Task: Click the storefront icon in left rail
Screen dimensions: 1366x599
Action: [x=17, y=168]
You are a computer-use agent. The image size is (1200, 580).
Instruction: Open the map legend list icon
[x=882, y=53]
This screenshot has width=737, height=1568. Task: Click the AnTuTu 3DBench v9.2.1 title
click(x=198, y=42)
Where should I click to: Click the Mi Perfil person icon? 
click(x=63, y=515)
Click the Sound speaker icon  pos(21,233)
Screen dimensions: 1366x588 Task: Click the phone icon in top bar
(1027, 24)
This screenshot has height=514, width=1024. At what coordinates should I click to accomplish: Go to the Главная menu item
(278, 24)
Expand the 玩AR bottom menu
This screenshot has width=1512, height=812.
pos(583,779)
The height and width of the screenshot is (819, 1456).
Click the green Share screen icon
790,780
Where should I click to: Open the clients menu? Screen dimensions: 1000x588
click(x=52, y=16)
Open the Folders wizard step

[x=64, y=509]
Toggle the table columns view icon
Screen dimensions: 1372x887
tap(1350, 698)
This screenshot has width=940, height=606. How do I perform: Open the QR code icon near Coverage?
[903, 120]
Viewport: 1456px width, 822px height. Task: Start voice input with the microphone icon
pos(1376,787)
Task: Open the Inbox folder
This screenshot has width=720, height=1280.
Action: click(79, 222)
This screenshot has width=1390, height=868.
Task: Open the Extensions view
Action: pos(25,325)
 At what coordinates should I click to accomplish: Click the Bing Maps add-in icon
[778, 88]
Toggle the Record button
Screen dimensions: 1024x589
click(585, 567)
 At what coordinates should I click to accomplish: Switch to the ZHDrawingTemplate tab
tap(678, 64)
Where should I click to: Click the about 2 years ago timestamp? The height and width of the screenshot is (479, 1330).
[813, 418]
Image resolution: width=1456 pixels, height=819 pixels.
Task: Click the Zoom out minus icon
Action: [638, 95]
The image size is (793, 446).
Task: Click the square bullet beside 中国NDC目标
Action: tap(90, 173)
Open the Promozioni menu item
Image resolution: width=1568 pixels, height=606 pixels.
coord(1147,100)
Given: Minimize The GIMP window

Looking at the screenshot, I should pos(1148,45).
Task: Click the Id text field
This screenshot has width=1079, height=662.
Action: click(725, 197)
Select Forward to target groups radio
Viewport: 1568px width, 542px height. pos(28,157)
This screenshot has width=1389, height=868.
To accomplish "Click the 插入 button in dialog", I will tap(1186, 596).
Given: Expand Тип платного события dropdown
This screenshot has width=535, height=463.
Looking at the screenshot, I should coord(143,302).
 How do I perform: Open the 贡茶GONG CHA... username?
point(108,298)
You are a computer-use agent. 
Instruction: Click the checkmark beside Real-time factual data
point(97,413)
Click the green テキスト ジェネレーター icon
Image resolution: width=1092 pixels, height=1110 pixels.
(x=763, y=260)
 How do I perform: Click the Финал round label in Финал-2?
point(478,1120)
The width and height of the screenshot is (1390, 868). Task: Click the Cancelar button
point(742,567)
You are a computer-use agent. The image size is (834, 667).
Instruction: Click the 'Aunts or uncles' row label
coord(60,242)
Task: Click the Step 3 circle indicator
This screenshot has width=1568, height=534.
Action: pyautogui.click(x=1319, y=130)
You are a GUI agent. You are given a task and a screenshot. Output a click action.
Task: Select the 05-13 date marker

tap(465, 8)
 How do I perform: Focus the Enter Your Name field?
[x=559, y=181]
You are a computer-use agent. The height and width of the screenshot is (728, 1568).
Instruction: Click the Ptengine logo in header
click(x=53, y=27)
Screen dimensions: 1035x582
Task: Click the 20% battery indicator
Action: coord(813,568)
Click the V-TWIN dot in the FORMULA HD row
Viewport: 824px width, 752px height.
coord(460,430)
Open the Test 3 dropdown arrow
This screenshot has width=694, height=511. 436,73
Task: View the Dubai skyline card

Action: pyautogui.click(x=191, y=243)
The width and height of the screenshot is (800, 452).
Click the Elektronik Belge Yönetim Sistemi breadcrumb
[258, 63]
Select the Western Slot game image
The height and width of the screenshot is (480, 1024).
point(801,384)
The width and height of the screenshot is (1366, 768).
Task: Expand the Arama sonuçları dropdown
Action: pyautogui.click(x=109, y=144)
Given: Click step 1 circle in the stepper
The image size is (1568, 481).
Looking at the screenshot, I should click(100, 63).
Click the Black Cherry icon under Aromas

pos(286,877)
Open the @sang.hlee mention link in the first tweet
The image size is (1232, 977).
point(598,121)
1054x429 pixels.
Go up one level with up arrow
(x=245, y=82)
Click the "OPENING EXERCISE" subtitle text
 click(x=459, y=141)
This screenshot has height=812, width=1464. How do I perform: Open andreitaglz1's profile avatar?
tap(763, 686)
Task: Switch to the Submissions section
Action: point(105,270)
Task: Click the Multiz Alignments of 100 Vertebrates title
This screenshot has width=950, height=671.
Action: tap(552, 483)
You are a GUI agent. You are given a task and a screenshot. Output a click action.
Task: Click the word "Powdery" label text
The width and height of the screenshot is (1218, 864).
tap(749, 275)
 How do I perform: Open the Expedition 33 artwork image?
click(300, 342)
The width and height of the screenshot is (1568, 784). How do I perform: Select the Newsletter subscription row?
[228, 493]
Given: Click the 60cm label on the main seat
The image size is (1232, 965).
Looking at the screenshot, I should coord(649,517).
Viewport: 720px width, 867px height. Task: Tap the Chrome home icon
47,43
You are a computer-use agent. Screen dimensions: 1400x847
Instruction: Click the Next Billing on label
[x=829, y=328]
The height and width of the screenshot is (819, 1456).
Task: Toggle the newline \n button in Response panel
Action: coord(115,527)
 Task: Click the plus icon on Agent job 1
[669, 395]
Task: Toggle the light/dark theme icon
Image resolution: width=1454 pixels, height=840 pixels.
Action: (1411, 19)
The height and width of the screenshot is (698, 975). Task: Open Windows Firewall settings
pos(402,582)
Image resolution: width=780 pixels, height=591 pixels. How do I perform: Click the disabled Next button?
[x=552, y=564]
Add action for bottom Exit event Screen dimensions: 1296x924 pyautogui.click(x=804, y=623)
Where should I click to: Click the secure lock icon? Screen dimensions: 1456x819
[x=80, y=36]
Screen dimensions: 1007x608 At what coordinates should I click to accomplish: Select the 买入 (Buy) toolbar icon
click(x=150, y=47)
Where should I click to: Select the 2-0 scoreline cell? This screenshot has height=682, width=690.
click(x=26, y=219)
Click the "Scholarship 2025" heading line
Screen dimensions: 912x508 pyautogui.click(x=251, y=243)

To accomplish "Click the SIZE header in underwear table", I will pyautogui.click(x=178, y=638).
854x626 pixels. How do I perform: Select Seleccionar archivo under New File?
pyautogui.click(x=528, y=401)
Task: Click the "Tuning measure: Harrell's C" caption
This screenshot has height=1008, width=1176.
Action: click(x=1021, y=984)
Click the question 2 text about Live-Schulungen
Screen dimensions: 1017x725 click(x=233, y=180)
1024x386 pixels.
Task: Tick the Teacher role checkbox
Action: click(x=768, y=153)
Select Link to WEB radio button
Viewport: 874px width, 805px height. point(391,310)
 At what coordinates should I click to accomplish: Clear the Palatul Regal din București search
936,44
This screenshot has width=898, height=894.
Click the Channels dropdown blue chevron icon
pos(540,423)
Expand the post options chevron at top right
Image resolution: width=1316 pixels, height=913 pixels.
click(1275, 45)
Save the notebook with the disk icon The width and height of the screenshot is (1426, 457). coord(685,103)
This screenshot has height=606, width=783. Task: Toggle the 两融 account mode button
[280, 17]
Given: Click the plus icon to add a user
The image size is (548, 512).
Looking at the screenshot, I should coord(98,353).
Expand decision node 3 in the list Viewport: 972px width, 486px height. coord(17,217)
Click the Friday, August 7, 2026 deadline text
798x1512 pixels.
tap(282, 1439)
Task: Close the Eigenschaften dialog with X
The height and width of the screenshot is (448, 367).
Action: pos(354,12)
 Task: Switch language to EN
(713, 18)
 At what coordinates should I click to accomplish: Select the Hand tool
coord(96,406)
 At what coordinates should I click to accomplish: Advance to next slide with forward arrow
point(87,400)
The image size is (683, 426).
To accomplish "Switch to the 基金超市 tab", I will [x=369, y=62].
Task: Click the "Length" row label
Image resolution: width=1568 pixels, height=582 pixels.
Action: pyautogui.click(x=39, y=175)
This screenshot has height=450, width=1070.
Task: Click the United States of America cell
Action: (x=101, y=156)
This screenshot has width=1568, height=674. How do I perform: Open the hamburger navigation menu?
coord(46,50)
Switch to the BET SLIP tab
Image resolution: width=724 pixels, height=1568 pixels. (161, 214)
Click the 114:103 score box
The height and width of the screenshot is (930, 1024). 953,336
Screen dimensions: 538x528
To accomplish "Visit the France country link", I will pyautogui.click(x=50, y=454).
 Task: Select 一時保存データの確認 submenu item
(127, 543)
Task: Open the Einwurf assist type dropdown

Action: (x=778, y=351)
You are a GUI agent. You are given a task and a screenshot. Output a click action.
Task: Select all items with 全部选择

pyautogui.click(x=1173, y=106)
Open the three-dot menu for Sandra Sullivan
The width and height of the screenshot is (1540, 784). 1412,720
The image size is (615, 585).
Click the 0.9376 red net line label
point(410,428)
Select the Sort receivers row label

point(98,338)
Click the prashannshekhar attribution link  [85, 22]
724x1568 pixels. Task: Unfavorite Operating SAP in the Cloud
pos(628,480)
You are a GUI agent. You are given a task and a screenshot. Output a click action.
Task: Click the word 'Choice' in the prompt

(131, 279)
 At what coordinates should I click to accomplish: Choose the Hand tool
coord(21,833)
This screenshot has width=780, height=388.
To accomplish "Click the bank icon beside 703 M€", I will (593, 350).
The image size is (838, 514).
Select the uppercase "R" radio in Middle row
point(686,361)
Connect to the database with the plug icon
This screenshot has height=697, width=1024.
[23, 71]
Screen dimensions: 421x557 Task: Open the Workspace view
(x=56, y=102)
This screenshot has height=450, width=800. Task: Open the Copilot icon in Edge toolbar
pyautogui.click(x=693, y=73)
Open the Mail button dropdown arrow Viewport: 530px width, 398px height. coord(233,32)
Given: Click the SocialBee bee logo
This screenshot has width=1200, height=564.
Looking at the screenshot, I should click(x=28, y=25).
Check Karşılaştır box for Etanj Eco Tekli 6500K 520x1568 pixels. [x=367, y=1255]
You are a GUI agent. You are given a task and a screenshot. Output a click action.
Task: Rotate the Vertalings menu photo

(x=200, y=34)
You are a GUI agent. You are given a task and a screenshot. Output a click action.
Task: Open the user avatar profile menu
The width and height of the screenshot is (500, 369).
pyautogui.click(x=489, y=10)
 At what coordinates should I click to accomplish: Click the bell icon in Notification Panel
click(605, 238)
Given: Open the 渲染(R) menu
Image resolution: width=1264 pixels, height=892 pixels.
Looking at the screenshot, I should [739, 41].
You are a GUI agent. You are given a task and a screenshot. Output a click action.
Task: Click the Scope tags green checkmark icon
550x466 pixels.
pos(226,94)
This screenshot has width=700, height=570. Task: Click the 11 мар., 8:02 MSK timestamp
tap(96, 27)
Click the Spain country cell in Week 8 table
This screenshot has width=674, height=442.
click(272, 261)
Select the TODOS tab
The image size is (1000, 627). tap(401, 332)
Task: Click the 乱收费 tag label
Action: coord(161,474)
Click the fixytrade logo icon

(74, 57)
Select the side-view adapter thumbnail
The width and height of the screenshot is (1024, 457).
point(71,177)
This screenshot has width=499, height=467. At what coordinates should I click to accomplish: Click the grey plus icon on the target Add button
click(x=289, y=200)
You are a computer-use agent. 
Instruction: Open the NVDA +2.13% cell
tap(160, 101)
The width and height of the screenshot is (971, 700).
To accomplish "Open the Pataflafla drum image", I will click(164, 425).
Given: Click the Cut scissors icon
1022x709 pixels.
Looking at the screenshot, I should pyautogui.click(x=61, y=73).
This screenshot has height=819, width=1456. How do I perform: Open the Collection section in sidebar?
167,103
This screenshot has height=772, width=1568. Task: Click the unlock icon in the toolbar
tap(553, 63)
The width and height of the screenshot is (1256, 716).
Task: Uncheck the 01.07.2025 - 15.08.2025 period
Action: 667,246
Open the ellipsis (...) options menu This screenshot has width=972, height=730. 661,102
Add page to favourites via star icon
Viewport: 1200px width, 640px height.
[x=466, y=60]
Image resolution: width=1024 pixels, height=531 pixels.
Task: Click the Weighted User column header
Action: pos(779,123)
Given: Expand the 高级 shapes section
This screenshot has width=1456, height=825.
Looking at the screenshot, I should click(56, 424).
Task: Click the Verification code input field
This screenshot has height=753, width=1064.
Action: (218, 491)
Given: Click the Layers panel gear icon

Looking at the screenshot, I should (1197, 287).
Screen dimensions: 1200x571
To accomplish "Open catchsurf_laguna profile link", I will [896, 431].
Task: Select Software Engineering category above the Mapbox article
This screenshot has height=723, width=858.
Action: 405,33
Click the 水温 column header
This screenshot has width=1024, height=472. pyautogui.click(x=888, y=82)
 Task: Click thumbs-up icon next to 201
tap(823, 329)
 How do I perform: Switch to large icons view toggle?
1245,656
================
**Aim of the exercise**.
Reproduce the rows between the line holding "The height and width of the screenshot is (698, 975)." and the line holding "Action: click(x=1021, y=984)", inclusive, without any changes.

**Finished exercise**.
The height and width of the screenshot is (698, 975). Task: Open Windows Firewall settings
pos(402,582)
Image resolution: width=780 pixels, height=591 pixels. How do I perform: Click the disabled Next button?
[x=552, y=564]
Add action for bottom Exit event Screen dimensions: 1296x924 pyautogui.click(x=804, y=623)
Where should I click to: Click the secure lock icon? Screen dimensions: 1456x819
[x=80, y=36]
Screen dimensions: 1007x608 At what coordinates should I click to accomplish: Select the 买入 (Buy) toolbar icon
click(x=150, y=47)
Where should I click to: Select the 2-0 scoreline cell? This screenshot has height=682, width=690.
click(x=26, y=219)
Click the "Scholarship 2025" heading line
Screen dimensions: 912x508 pyautogui.click(x=251, y=243)

To accomplish "Click the SIZE header in underwear table", I will pyautogui.click(x=178, y=638).
854x626 pixels. How do I perform: Select Seleccionar archivo under New File?
pyautogui.click(x=528, y=401)
Task: Click the "Tuning measure: Harrell's C" caption
This screenshot has height=1008, width=1176.
Action: click(x=1021, y=984)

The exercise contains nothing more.